I tried same in EOS but seems it's using pyeapi call.

dev.device.run_commands(["show ipv6 bgp summary vrf all", "show ip bgp summary vrf all"]) -->working

commands = ["show running-config | section router bgp"] dev.device.run_commands(commands, encoding="text")[0].get("output", "\n\n") -->working

I am able to send above command but couldn't send command with grep

sh int status | grep Et29

ktbyers commented 4 years ago

@mhprabin In napalm, you would use load_merge_candidate or load_replace_candidate and then commit_config

https://napalm.readthedocs.io/en/latest/tutorials/first_steps_config.html#replacing-the-configuration

So you would just send multiple configuration commands that way.

Let me know if you were asking something different though?

mhprabin commented 4 years ago

Actually I am working on one script where primary server is connected to Router1 and secondary server is connected to Router2. upon request i have to shutdown one interface at Router1 and no shut on Router2. I am able to complete this script but with netmiko it's little bit slow. i tried with fast_cli=True also but this works only in Cisco IOS.

i'm running this script in EOS.Below is my sample script

elif fail_over == 'status':
    id = find_venue_id (ven_name)
    switch1 = venues[id][2]
    ethernet1 = venues[id][3]
    print 'displaying int status ' + ethernet1
    print 'connecting to device ' + switch1
    R01 = {
        'device_type': 'arista_eos',
        'host':   switch1,
        'username': 'prabin',
        'password': 'prabin',
        'secret':'test',
    }
    net_connect = ConnectHandler(**R01)
    net_connect.enable()
    command1 = 'sh int status | grep ' + ethernet1
    output1 = net_connect.send_command(command1)
    print output1

    id = find_venue_id (ven_name)
    switch2 = venues[id][5]
    ethernet2 = venues[id][6]
    print 'connecting to device' + switch2
    R02 = {
        'device_type': 'arista_eos',
        'host':   switch2,
        'username': 'prabin',
        'password': 'prabin,
        'secret':'test',
    }
    net_connect = ConnectHandler(**R02)
    net_connect.enable()
    command = 'sh int status | grep ' + ethernet2
    output = net_connect.send_command(command)
    print output
else:
    print "invalid choice e.g python failover.py NASDAQ S or P "
ktbyers commented 4 years ago

Okay, what is the question/issue?

Really not a NAPALM issue i.e. the question should be moved to Netmiko.

mhprabin commented 4 years ago

sorry for the confusion.

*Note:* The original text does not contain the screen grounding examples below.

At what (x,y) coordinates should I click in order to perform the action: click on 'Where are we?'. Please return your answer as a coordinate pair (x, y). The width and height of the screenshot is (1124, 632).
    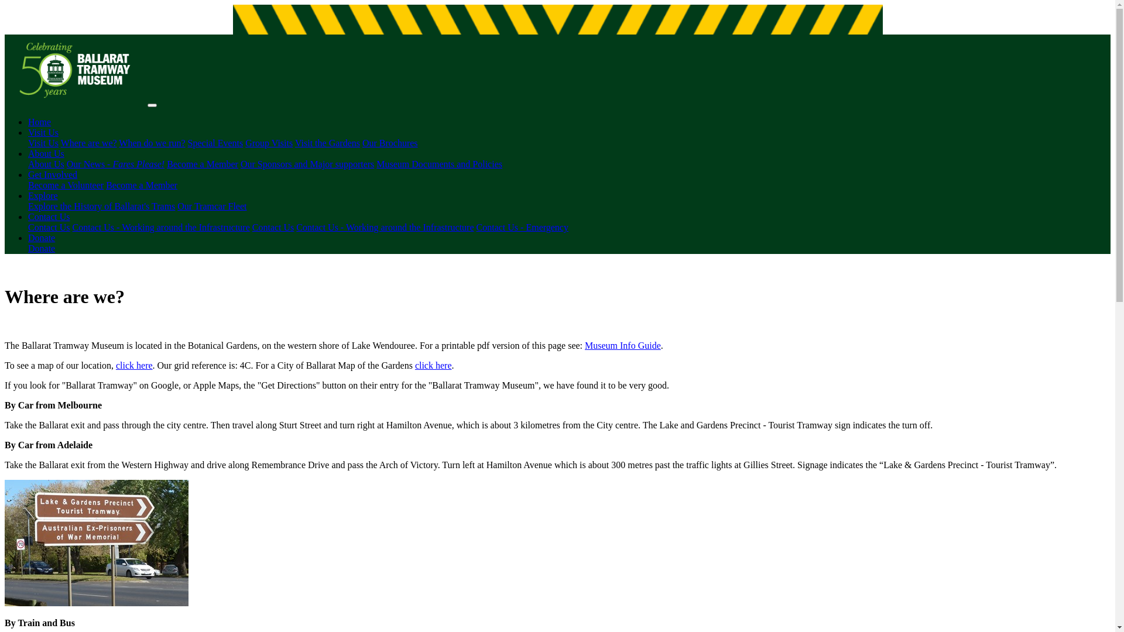
    Looking at the image, I should click on (88, 142).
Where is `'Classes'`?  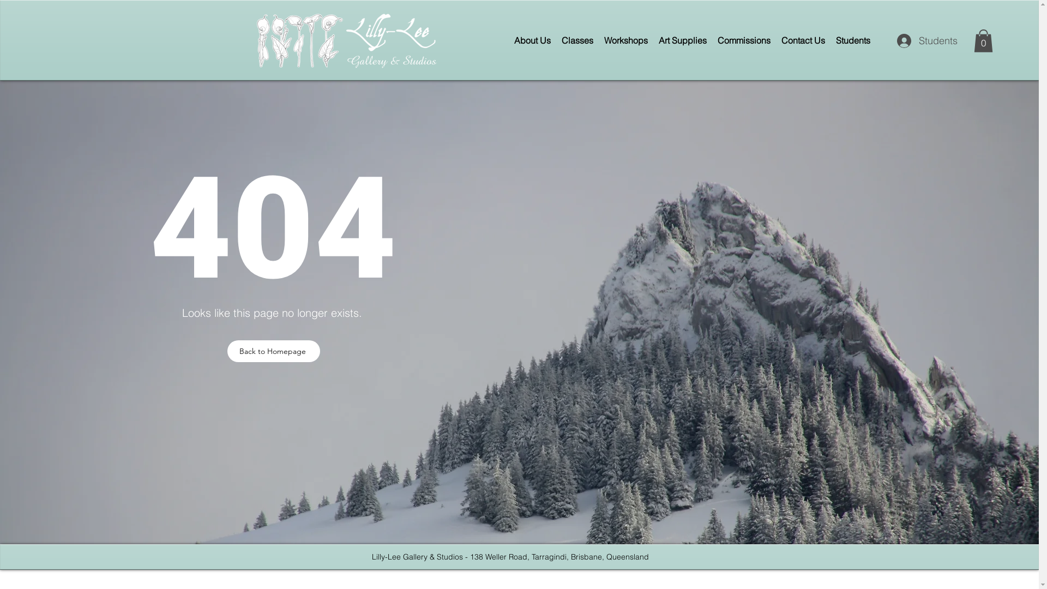
'Classes' is located at coordinates (577, 40).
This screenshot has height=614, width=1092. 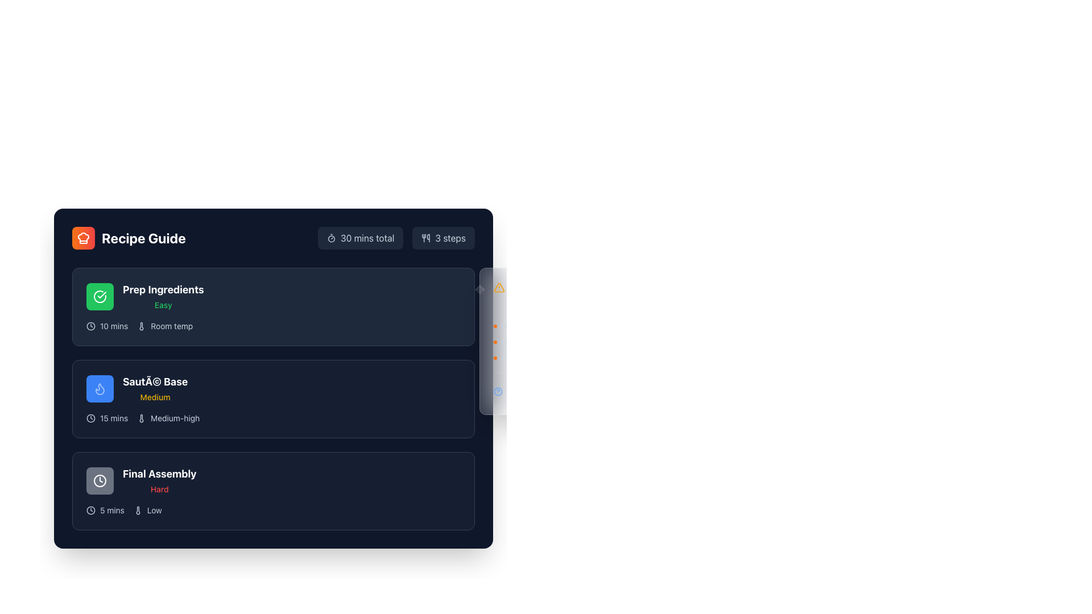 I want to click on the low temperature setting icon located in the 'Final Assembly' row, near the bottom left of the 'Low' text within the gray difficulty level indicator box, so click(x=137, y=510).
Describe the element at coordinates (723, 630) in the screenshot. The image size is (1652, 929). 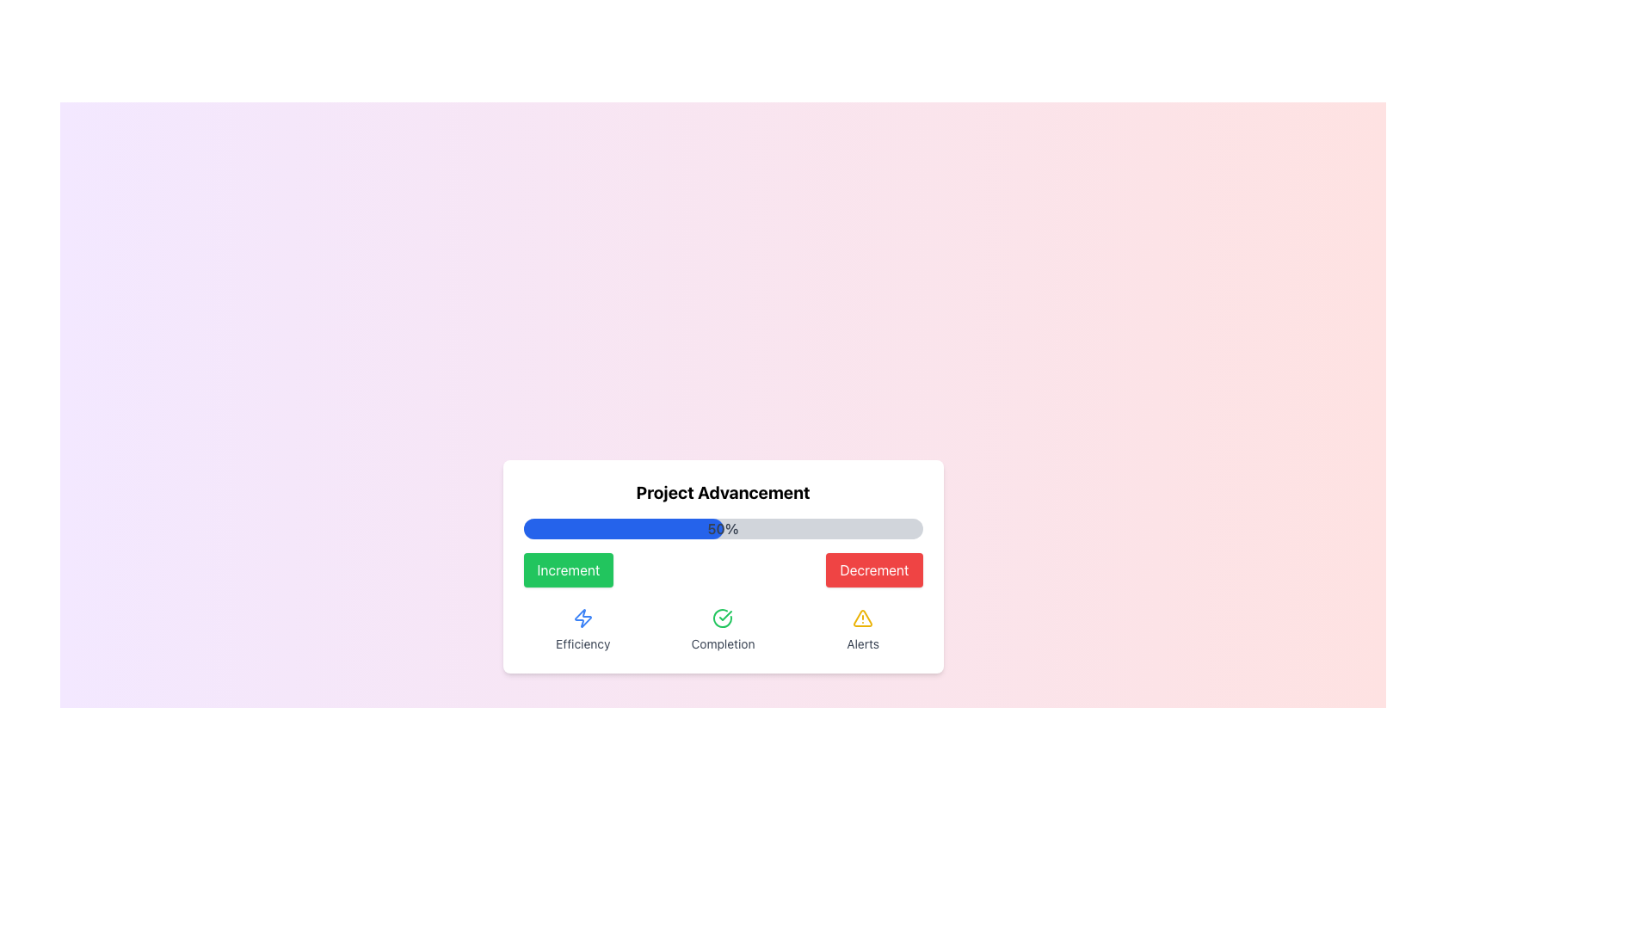
I see `the informational display element showing a green checkmark and the text label 'Completion'` at that location.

Above script is in netmiko and i'm trying to migrate to NAPALM.

with EOS, i'm not able to execute "sh ip int br" command but show clock works.

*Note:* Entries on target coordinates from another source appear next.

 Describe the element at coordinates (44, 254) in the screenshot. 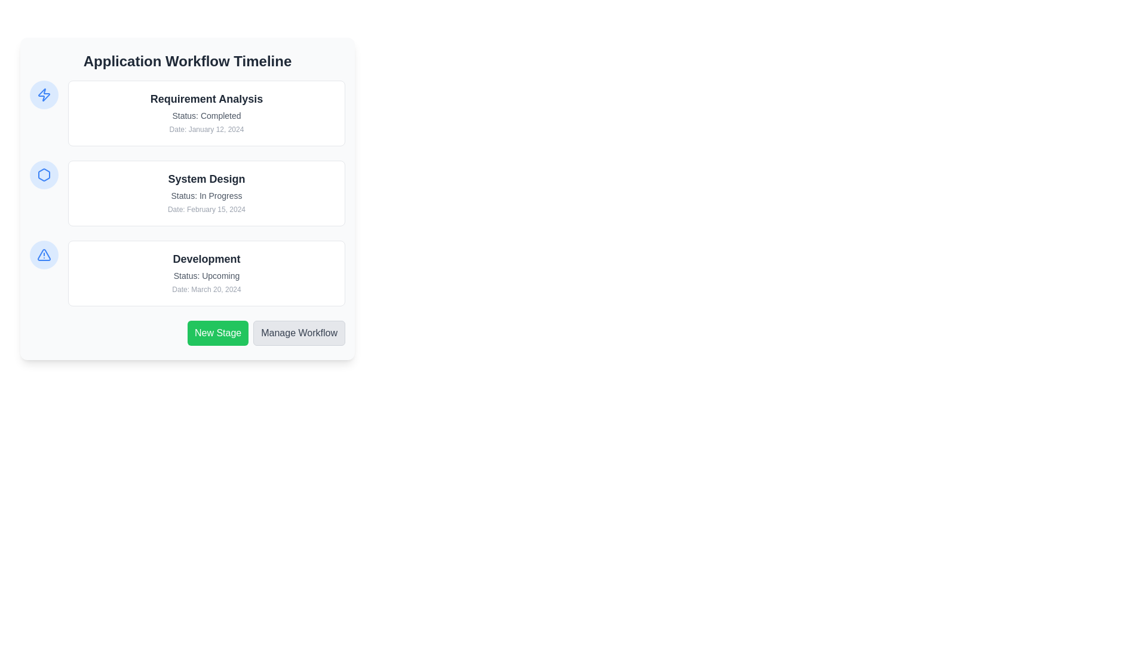

I see `the warning symbol represented by a circular blue icon with a triangular warning symbol and an exclamation mark, located to the left of the 'Development' section in the workflow timeline` at that location.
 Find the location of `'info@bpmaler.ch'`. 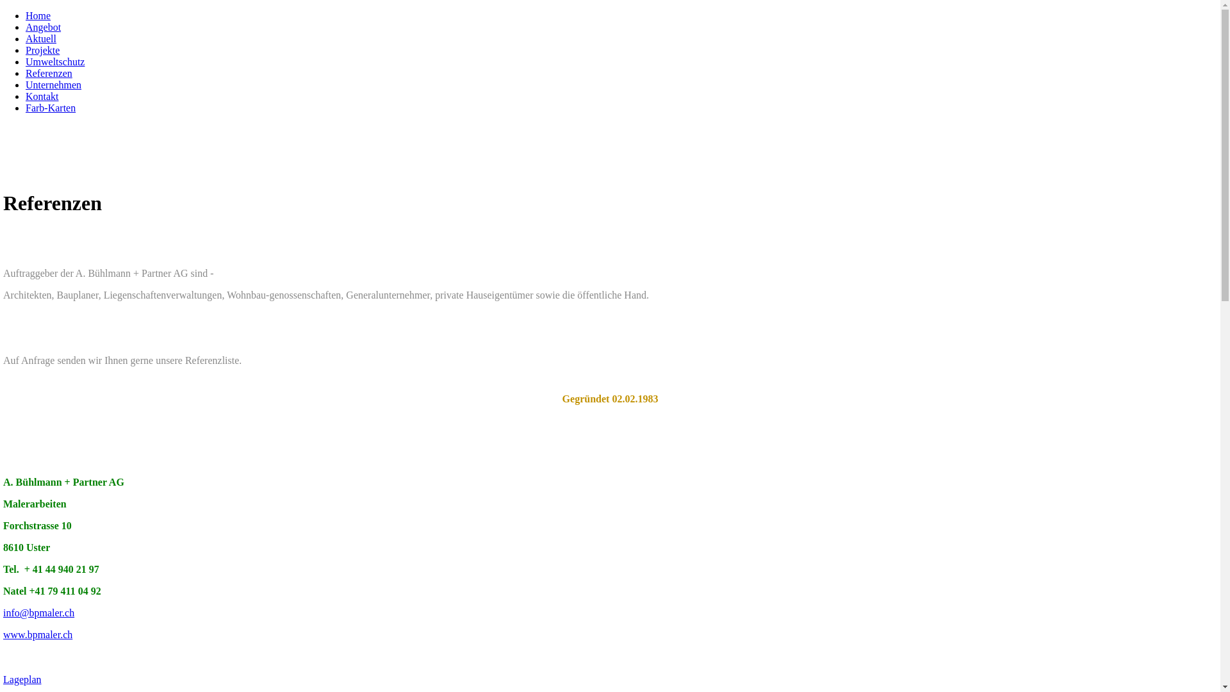

'info@bpmaler.ch' is located at coordinates (38, 612).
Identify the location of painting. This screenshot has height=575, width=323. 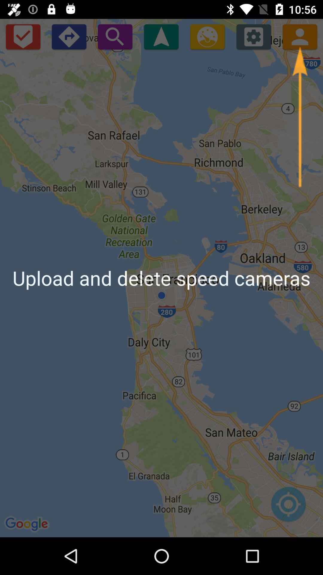
(207, 36).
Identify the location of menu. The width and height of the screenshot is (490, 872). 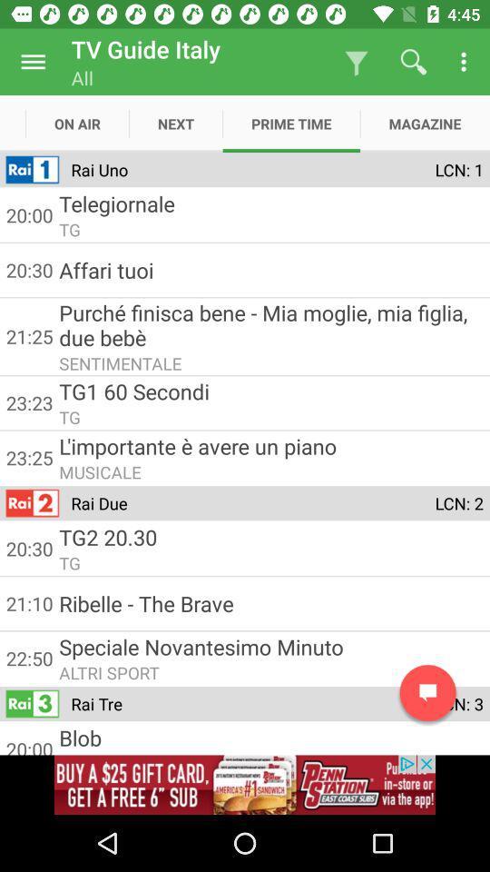
(33, 62).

iosvl2.cli(["sh ip int br"]) Traceback (most recent call last): File "", line 1, in File "/usr/local/lib/python2.7/dist-packages/napalm/eos/eos.py", line 636, in cli raise CommandErrorException(str(cli_output)) napalm.base.exceptions.CommandErrorException: {u'sh ip int br': u'Invalid command: "sh ip int br"'} iosvl2.cli(["sh clock"]) {u'sh clock': u'Fri Dec 27 00:40:26 2019\nTimezone: UTC\nClock source: local\n'}

mhprabin commented 4 years ago

I tried with full command instead of skipping and finally, it worked. Thank you so much @ktbyers for the response.

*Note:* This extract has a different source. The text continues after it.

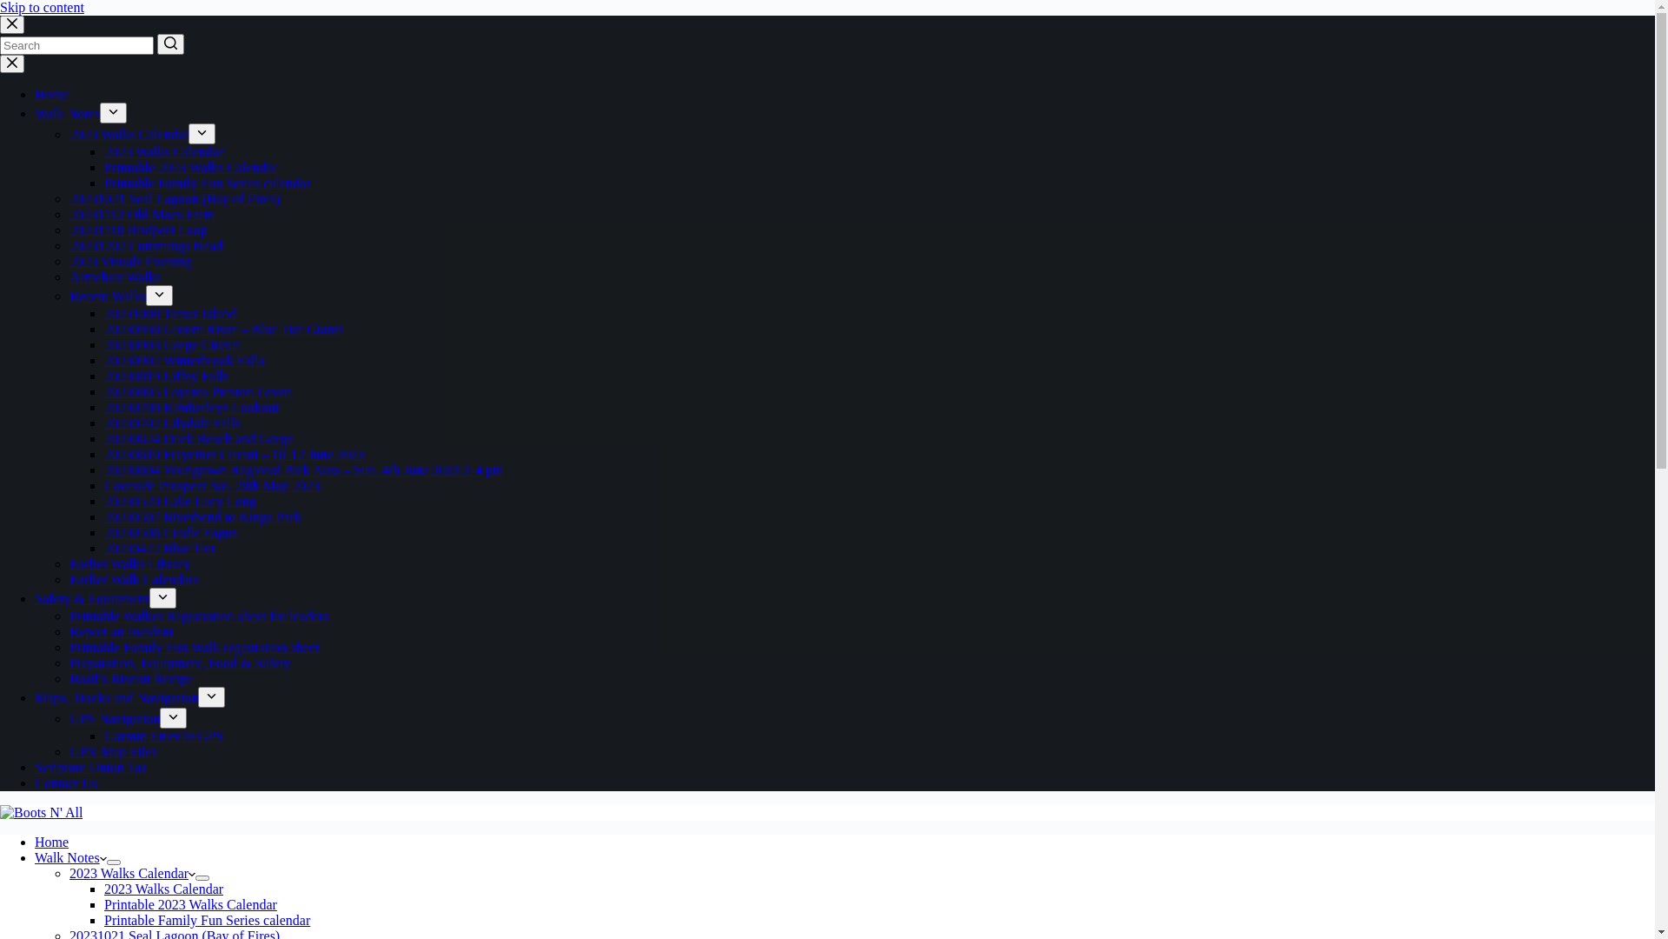 The width and height of the screenshot is (1668, 939). Describe the element at coordinates (175, 197) in the screenshot. I see `'20231021 Seal Lagoon (Bay of Fires)'` at that location.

iosvl2.cli(['sh ip int br']) Traceback (most recent call last): File "", line 1, in File "/usr/local/lib/python2.7/dist-packages/napalm/eos/eos.py", line 636, in cli raise CommandErrorException(str(cli_output)) napalm.base.exceptions.CommandErrorException: {u'sh ip int br': u'Invalid command: "sh ip int br"'}

iosvl2.cli(['show ip interface brief ']) {u'show ip interface brief ': u' Address \nInterface IP Address Status Protocol MTU Owner \n--------------- -------------------- ---------- ------------- --------- ------- \nEthernet1 172.16.125.99/24 up up 1500 \nManagement1 10.0.2.15/24 up up 1500 \n\n'}

ktbyers commented 4 years ago

@mhprabin Yes, in general eAPI requires full commands (i.e. you cannot abbreviate commands).